領伯という立場を考えれば、王宮区画に屋敷でも持ち、そこを休憩所代わりに利用するという手もなくはない。ジゼルコートがそうしているように、だ。王宮区画内でも、自分の屋敷の中にまで無関係な貴族などが押し寄せてくることはあるまい。
しかし、セツナは、隊舎に戻って休むだけで十分だと判断し、王宮区画に屋敷を持とうとはしなかった。レオンガンドに頼み込めばすぐにでも用意してくれるだろうが、たとえすぐさま屋敷と敷地を手に入れたとして、その管理や維持のための人員を新たに用意しなければならないことなどを考えると、煩わしいことこの上なかった。それならば、今までどおり隊舎で過ごしている方がいい。
《獅子の尾》の隊舎は、もともとナーレス=ラグナホルンが住んでいた屋敷なのだ。領伯の屋敷としても十分な広さがある。
もっとも、領伯の屋敷という風にはどうあがいたところでも見受けられないし、《獅子の尾》隊舎は《獅子の尾》隊舎でしかないのだが。
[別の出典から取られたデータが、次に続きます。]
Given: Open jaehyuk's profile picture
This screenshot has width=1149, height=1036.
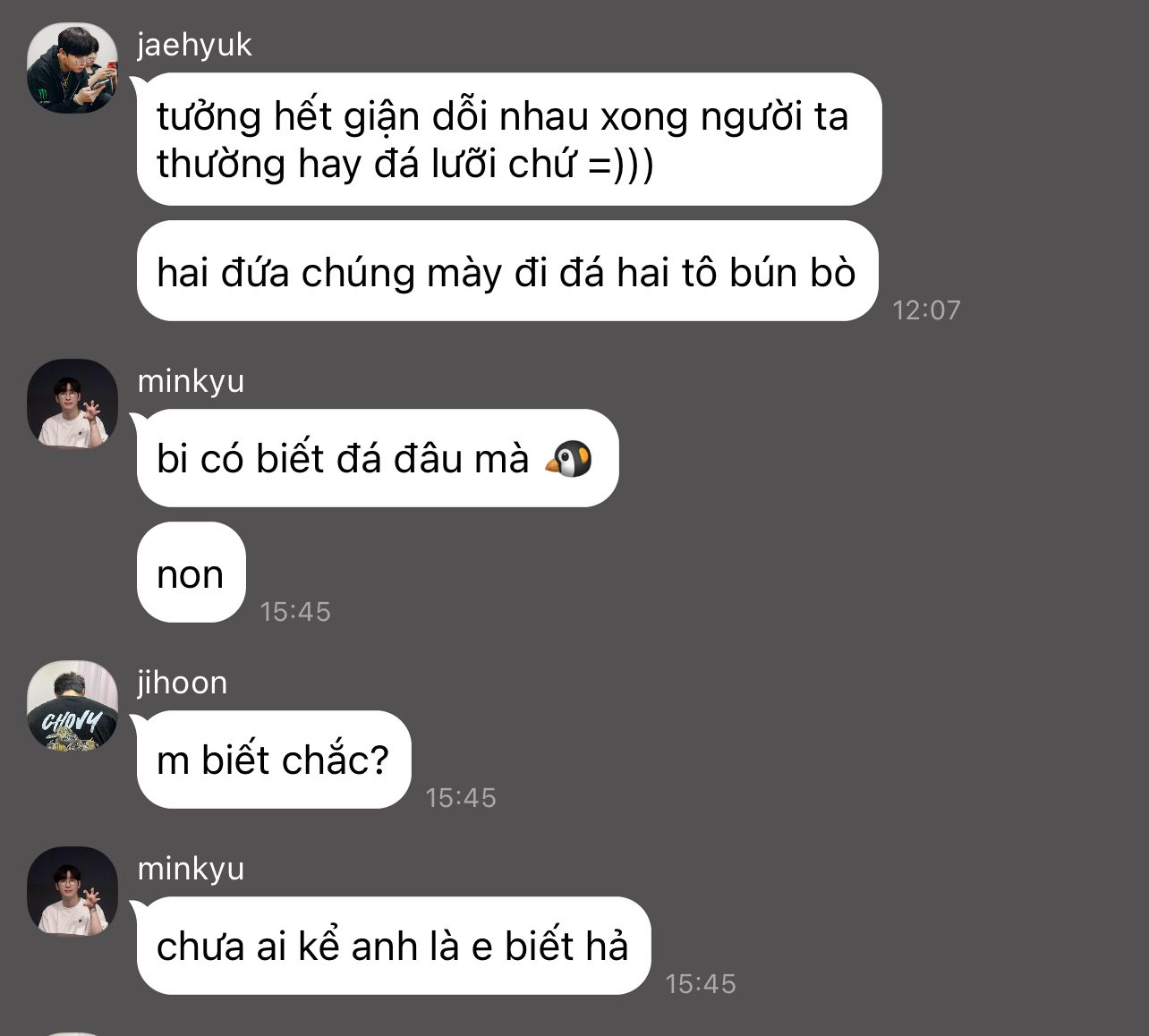Looking at the screenshot, I should 72,68.
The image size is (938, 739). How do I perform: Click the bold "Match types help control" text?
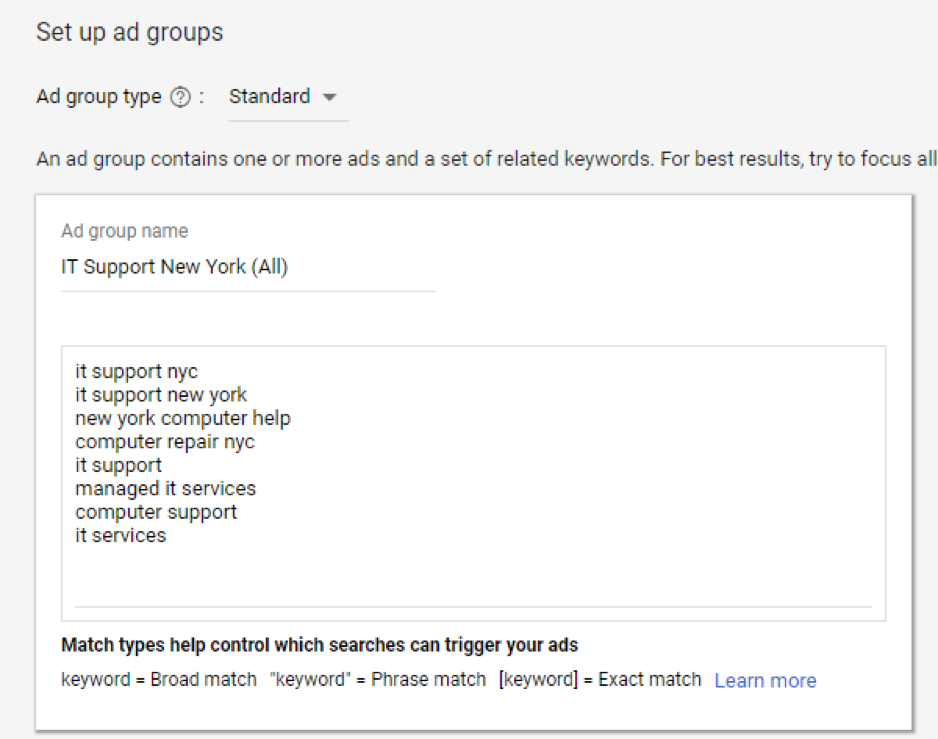click(x=319, y=645)
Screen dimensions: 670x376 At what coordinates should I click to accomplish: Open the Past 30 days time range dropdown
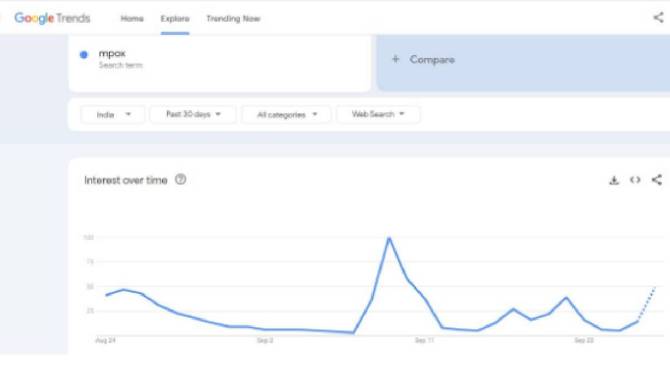click(193, 114)

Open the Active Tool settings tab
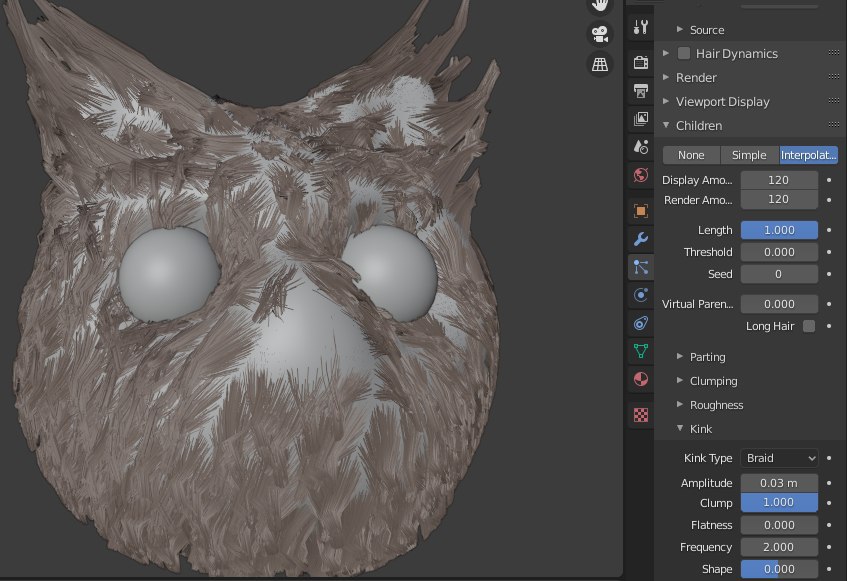click(641, 27)
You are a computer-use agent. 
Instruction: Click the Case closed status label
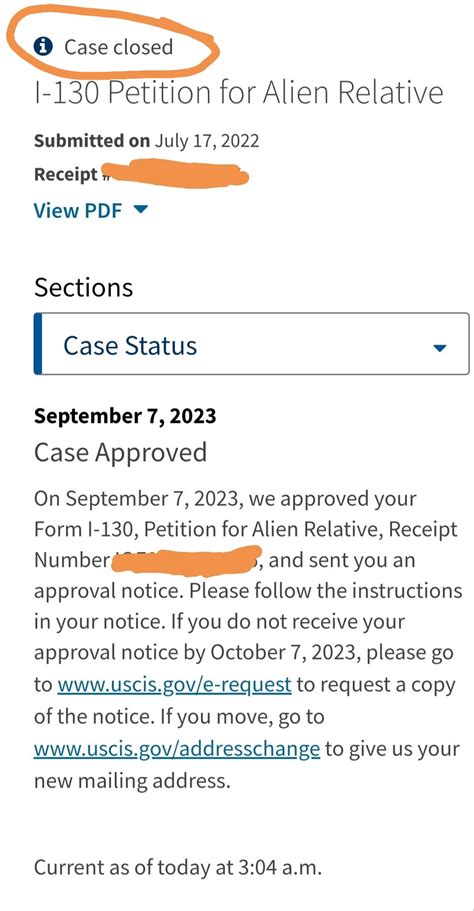point(118,46)
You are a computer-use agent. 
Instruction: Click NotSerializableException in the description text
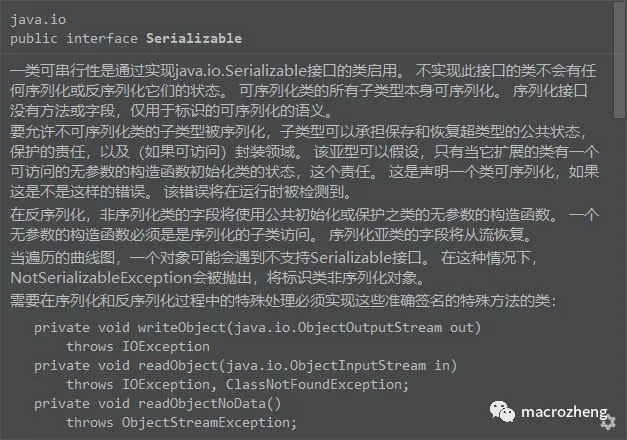(101, 278)
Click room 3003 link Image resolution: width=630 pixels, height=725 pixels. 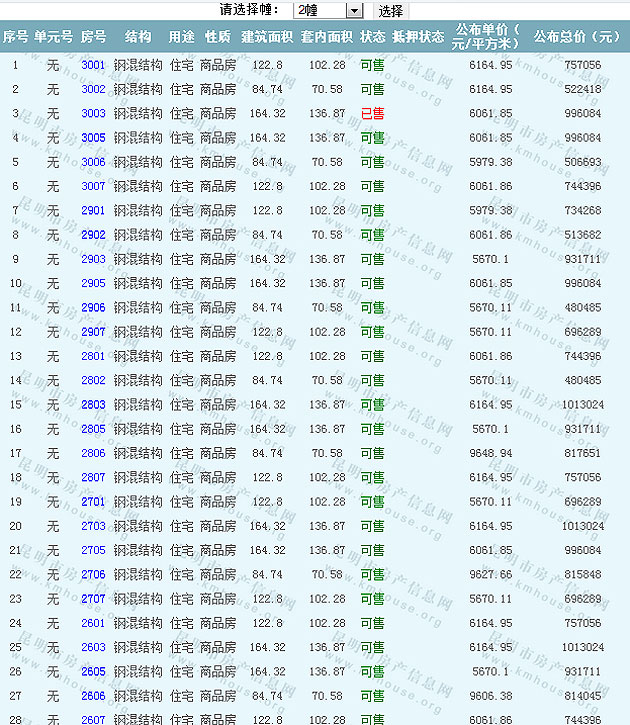click(93, 113)
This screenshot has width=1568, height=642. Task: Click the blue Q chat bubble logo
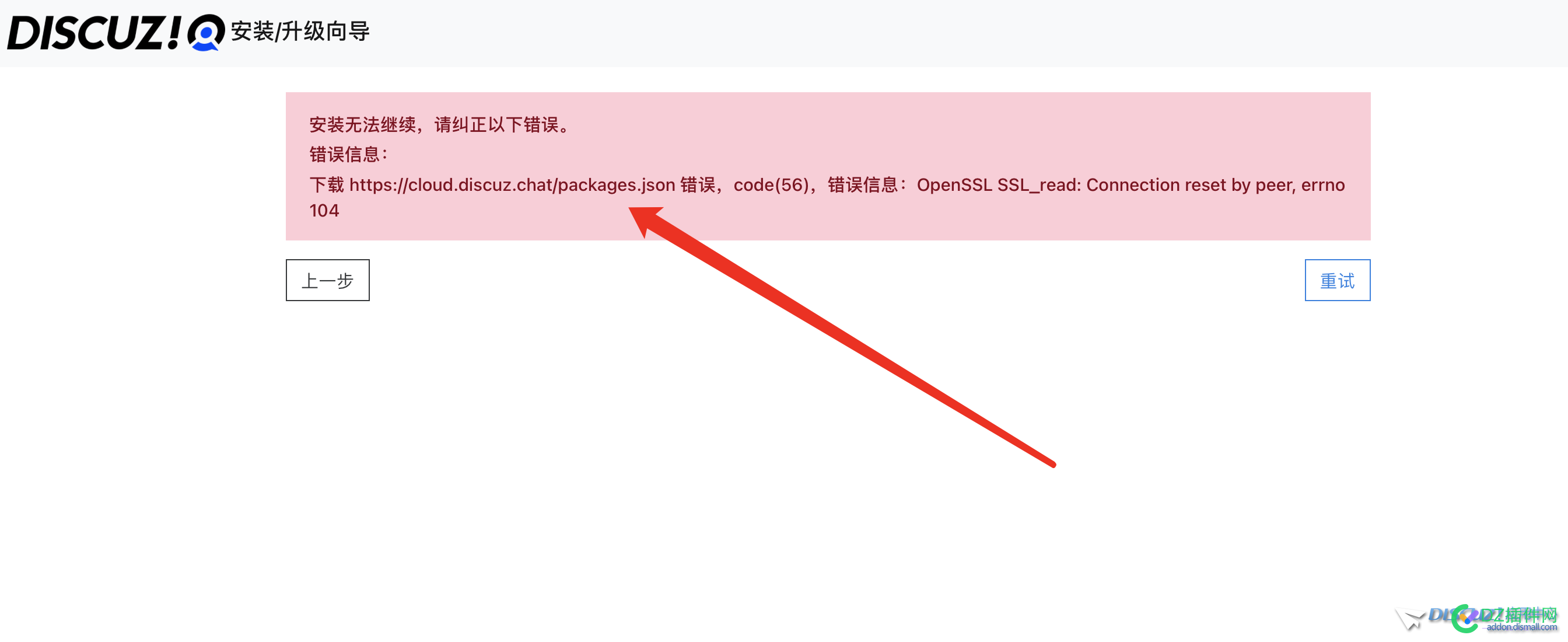206,32
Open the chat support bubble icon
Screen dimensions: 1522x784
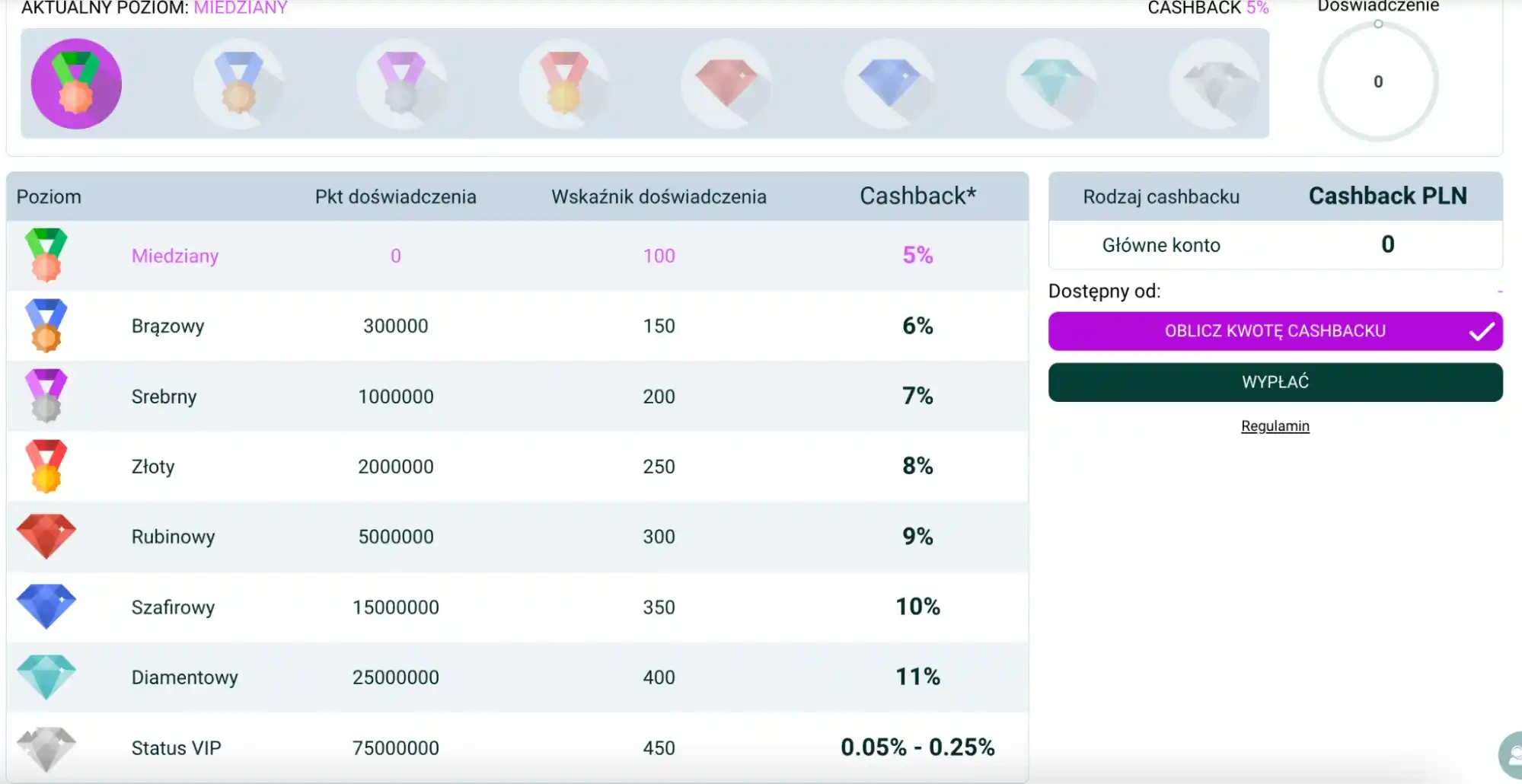(1511, 755)
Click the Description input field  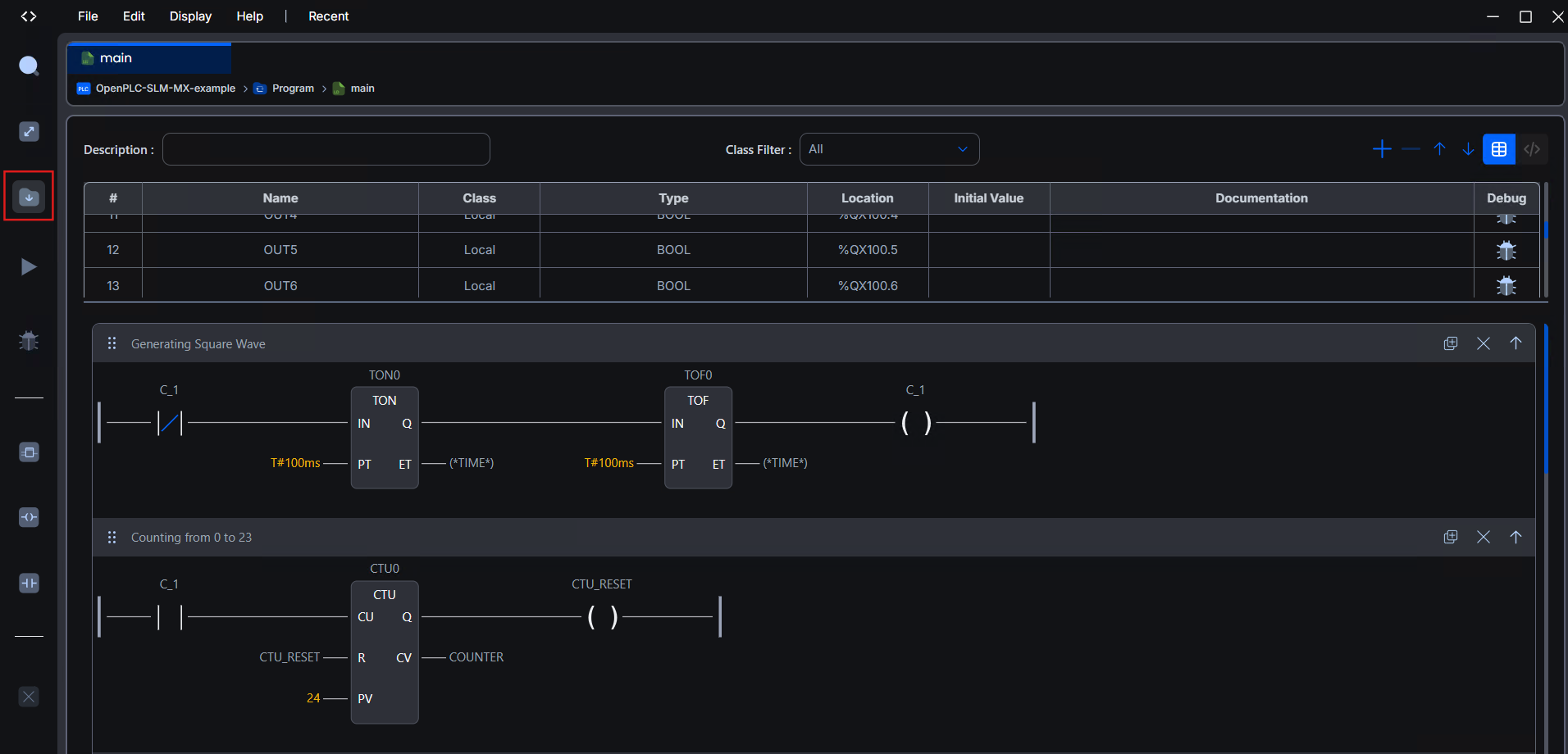(x=326, y=149)
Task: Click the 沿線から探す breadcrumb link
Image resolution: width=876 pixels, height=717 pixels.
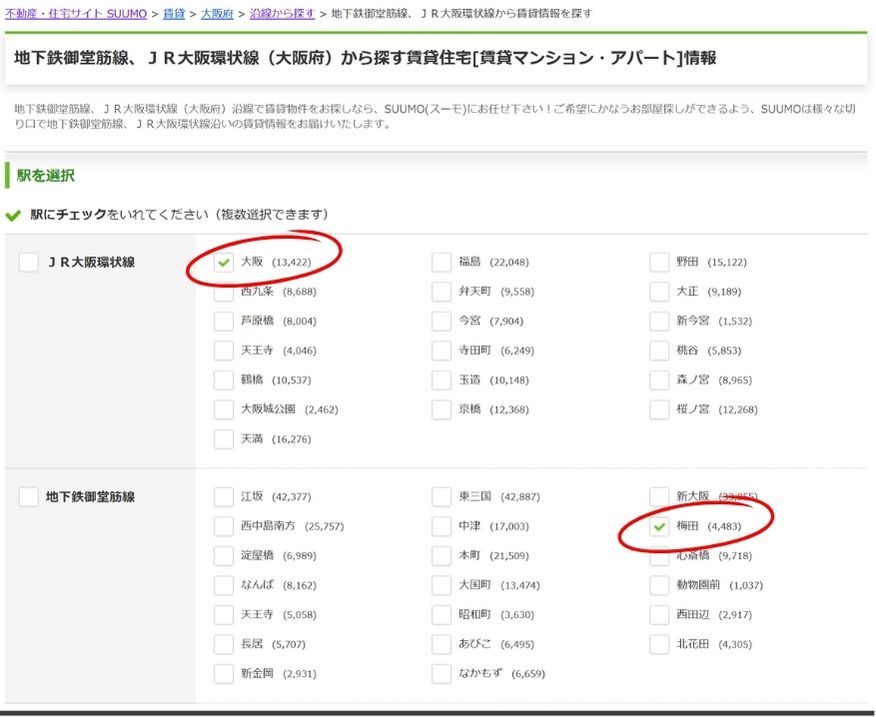Action: 282,14
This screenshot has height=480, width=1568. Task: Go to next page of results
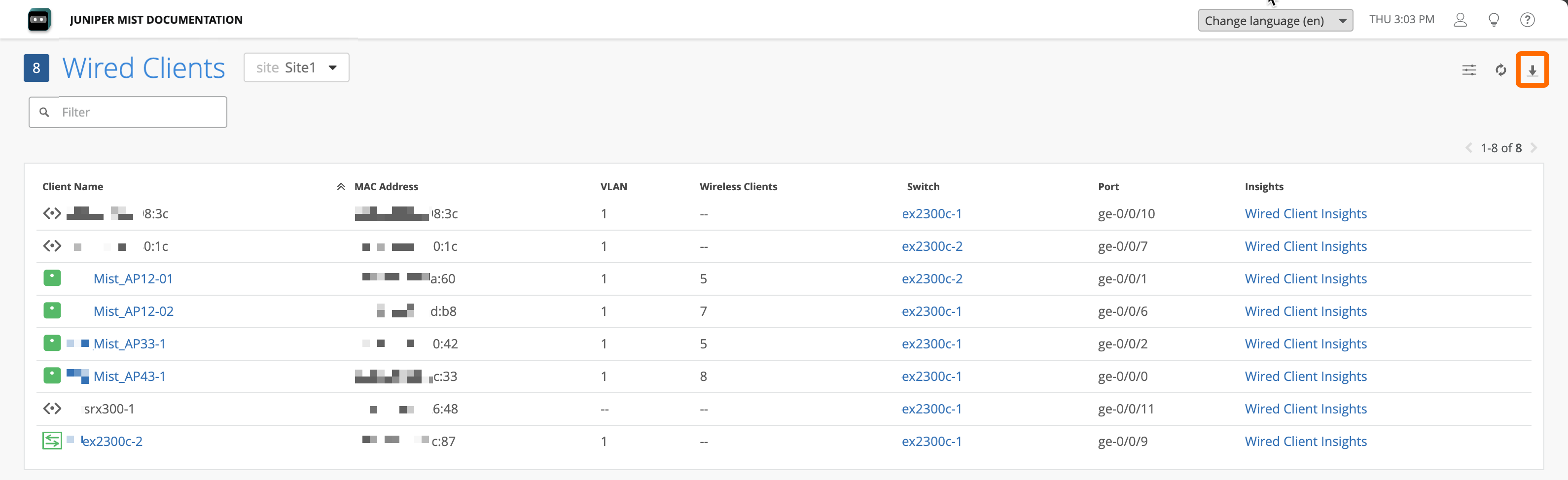click(x=1533, y=148)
とはいえ、セツナが王都に滞在している間は、セツナ配下の黒獣隊、シドニア戦技隊も《獅子の尾》隊舎に住むことになっており、そういう面から見れば、隊舎がセツナの持ち物であり、領伯の屋敷という風に思えるかもしれない。
実にどうでもいいことだ。
そんな隊舎に戻ったセツナは、隊舎の食堂で開催されたセツナの無事と勝利を祝う宴でお腹いっぱいにゲイン=リジュールの手料理を食べ、至上の幸福とはこういうものなのかもしれない、などと思ったりしながら一晩を過ごした。
隊舎に戻ってからというもの、ミリュウ、レムを始め、ファリア、シーラといった女性陣や、ラグナ、ウルクたちに常に囲まれ、むしろ心休まる時間は少なかったものの、王宮にいるよりはずっと気楽ではあった。王宮で見知らぬ貴族たちの応対に追われるよりは、ミリュウに甘えられたり、レムにからかわれたり、ファリアに叱咤されたり、シーラにちょっかいを出されたりするほうが何倍もいい。
皆に心配をかけたということもある。
眠るまでの間、皆の相手をするのも悪くはなかった。
寝室にまでミリュウが入り込んできたのには辟易し、なんとかしてファリアに連れ出してもらったのだが。
別にミリュウが寝床に潜り込んでくるのは構わないし、もはや慣れたことだが、その夜ばかりはひとりで、ゆっくり眠りたかったのだ。いつものように枕元にはラグナがいたものの、彼は睡眠の邪魔になることはない。
ミリュウの場合、セツナが緊張してなかなか寝付けなくなるのが目に見えているから、ファリアに頼んで連れだしてもらったのだ。ミリュウはセツナと一緒に寝たがっていたし、セツナも彼女の心情を思えば許可しても良かったのだが、何分、疲れきっていた。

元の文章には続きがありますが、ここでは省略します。